Trending Topics: Gratulation euch beiden für die neue Aufgabe. Welches Ziel habt ihr euch nun gesteckt?

Nina Wöss: Wir verstehen uns als die zentrale Anlaufstelle für alle Fragen rund um die Themen Venture Capital und Private Equity, als aktive Networking-Plattform, als Interessenvertretung und als Schnittstelle zu internationalen Organisationen. Das heißt konkret, dass wir uns aktiv für die Weiterentwicklung von Beteiligungskapital in Österreich einsetzen. Unsere Themen für 2021 sind klar gesetzt:

  1. Ausbau der Servicierung für unsere Mitglieder: Die AVCO ist der Know-How-Träger für die professionelle/institutionelle Beteiligungsindustrie und wir wollen den Austausch und die Vernetzung deutlich verstärken
  2. Einforderung der Umsetzung der Maßnahmen zur Stärkung des Kapitalmarkts: Unsere, gemeinsam mit der AAIA und AustrianStartups, erstellte Vision 2025 wurde in weiten Teilen direkt ins aktuelle Regierungsprogramm übernommen. Dieser erfreuliche Umstand war für uns jedoch bloß der Beginn, wir fokussieren auf die Umsetzung unserer vorgeschlagenen Maßnahmen, sowie der sonstigen im Regierungsprogramm erwähnten Maßnahmen zur Stärkung des Kapitalmarktes wie beispielsweise die Implementierung einer SICAV-Fondsgesellschaft.
  3. Eigenkapital: Unter diesem Schlagwort werden gerade viele Ideen zirkuliert. Wir als AVCO wollen hier klare Vorschläge formulieren und auch an die Entscheidungsträger kommunizieren. Auch wenn es dazu unerfreulicherweise eine Krise gebraucht hat, sehen wir es als positiv, dass dem Thema nun die gebührende Bedeutung beigemessen wird.
  4. 20 Jahre AVCO: 2021 ist darüber hinaus auch für uns ein besonderes Jahr – wir werden im Rahmen unserer Jahrestagung am 6. Oktober 2021 unser 20-jähriges Bestehen feiern.

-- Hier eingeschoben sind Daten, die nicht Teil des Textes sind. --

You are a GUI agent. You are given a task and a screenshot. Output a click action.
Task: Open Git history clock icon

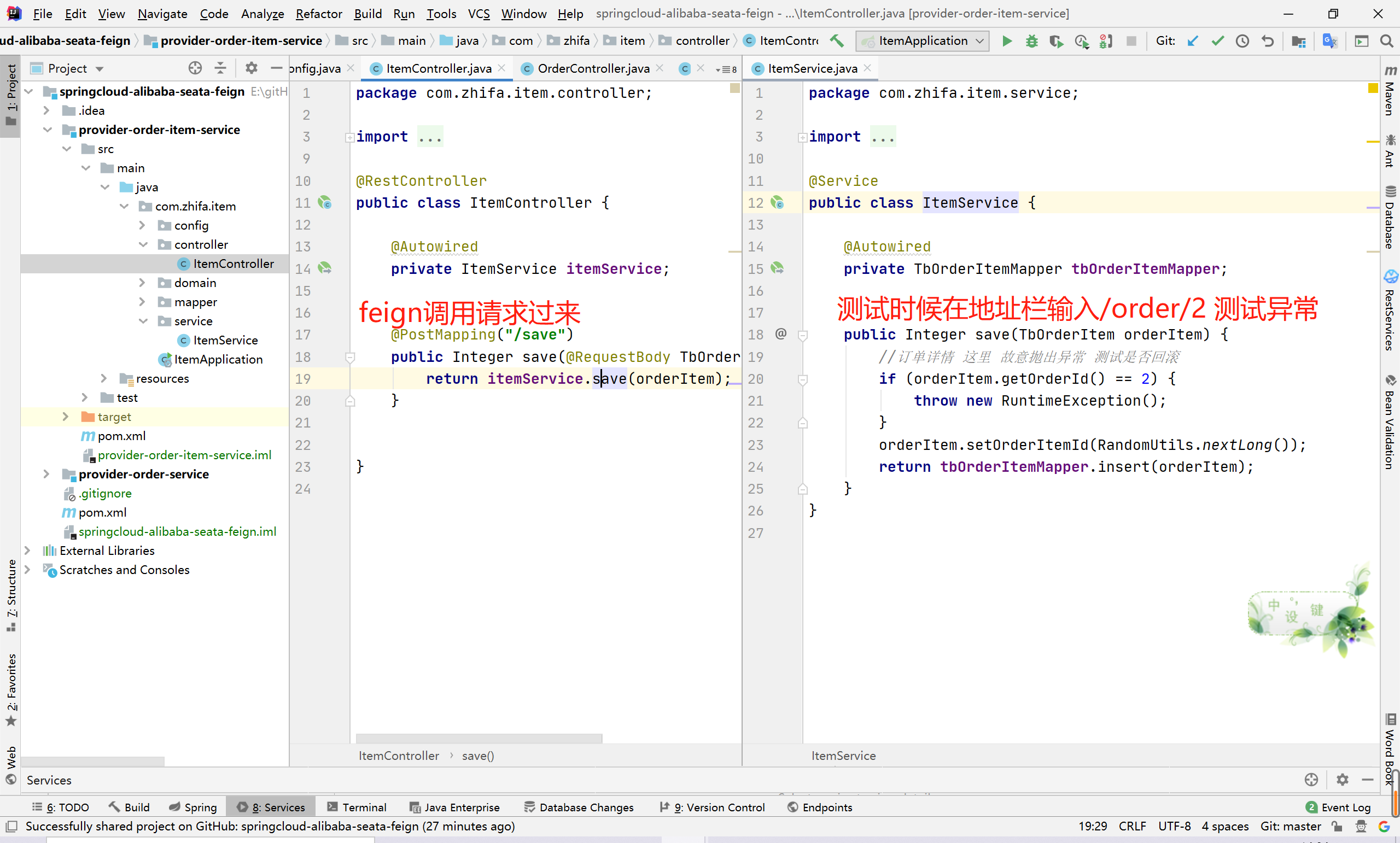point(1242,41)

Welche Neuerungen wird es für die AVCO-Mitglieder geben?

Thomas Tiroch: Wie bereits erwähnt steht die Servicierung unserer Mitglieder für uns an oberster Stelle. Neben den angesprochenen Punkten zählt dazu vor allem der Austausch unter den Mitgliedern im Vordergrund. Dahingehend arbeiten wir auch mit anderen Stakeholdern des Ökosystem an neuen Formaten. Ziel ist es, die relevanten Player entlang der Finanzierungskette (Frühphase, Wachstumsfinanzierung, bis hin zum Börsengang) an einen Tisch zu bringen und gemeinsame Themen voran zu treiben.

Wo wird dieses benötigte und eingeforderte Eigenkapital herkommen? Welche bisher unangezapften Quellen gibt es?

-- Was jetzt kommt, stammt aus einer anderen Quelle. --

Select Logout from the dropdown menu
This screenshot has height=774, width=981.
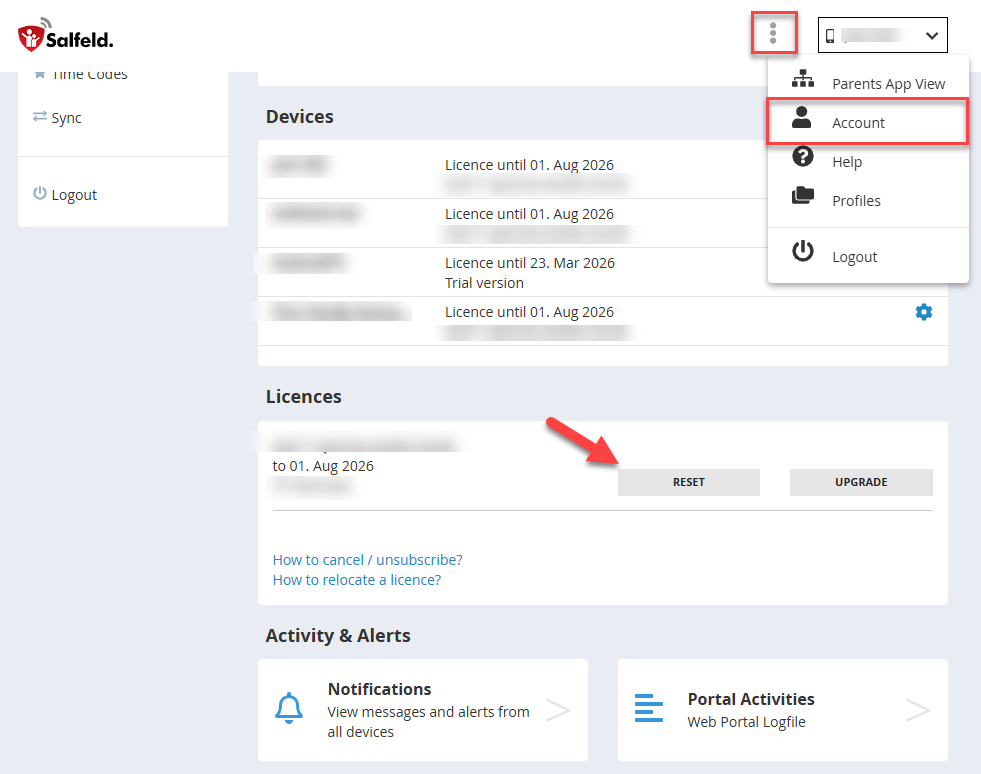854,256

Wöss: Quellen für das benötigte Kapital gibt es genügend, und diese sind auch keineswegs unangezapft. Wir sehen die Herausforderung eher darin, dass diese Quellen das Kapital auch in Österreich anlegen können und wollen. Dabei handelt es sich um folgende Gruppen:

  1. Institutionelle Investoren (Pensionskassen, Versicherungen, Banken)
  2. Österreichische Unternehmen
  3. Stiftungen

Wenn Eigenkapital nun wichtiger wird – was bedeutet das für die Fremdkapital vergebenden Banken? Verlieren diese Einfluss in der Wirtschaft?

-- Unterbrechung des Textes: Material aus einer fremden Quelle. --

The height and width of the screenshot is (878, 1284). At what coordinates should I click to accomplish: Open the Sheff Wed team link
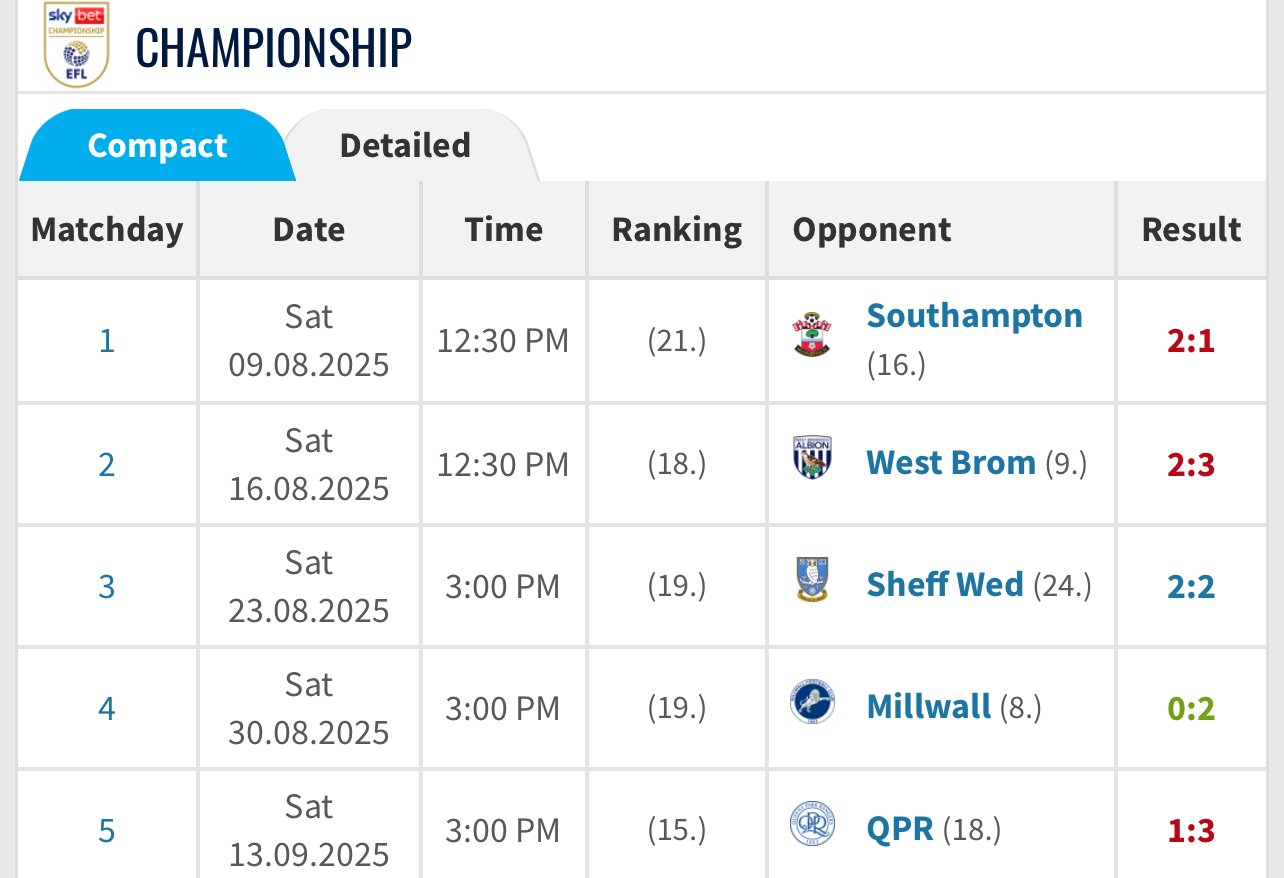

Tiroch: Eigen- und Fremdkapital haben wirtschaftlich unterschiedliche Funktion in der Kapitalstruktur eines Unternehmens. Grundsätzlich sind die Instrumente komplementär. Daher haben Banken immer schon ein Interesse daran, dass ihre Kunden ausreichend kapitalisiert sind. Historisch haben aber Banken in Österreich (so wie generell in der EU) in der Vergangenheit oftmals die Grenze zwischen Fremd- und Eigenkapital nicht so klar gezogen und sind mit Fremdkapitalstrukturen und Konditionen de facto in EK Risken gegangen. Auch deshalb sind Unternehmen in Österreich oftmals unterkapitalisiert.

Das ist auch mit ein Grund dafür, dass die (Eigen-)Kapitalmärkte EU-weit unterentwickelter als etwa in den USA sind. Seit der Finanzkrise hat der Regulator die Anforderungen für Banken allerdings strenger ausgestaltet – und damit auch die Grenze zwischen EK&FK deutlich klarer gezogen. Damit einhergehend ist das Interesse der Banken an einem entwickelten EK-Angebot deutlich stärker als früher. Wir sind im laufenden Dialog mit den Banken zu unseren Themen und sehen sie als essentielle Partner in unseren Vorhaben. Der Bankensektor wird aber aus unserer Sicht wirtschaftlich in Österreich und der EU weiterhin uneingeschränkt hohe Relevanz haben.

Die Stärkung des Eigenkapitals in österreichischen Firmen ist ein Ziel der Politik, das nun mehrmals formuliert wurde. Wie kann das erreicht werden?

Wöss: Die bereits erwähnte Vision 2025 sowie von uns erarbeitete EK-Konzepte stellen einige Möglichkeiten vor. Große Hebel liegen darin, bessere Rahmenbedingungen für institutionelle und private Investoren zu schaffen. Es muss uns gelingen, dass auch Pensionskassen, Versicherungen und Stiftungen in Unternehmen, deren Wachstum und Innovation investieren. Zwar gibt es vereinzelt sehr positive Beispiele, aber das Gesamtvolumen ist aus volkswirtschaftlicher Sicht zu gering.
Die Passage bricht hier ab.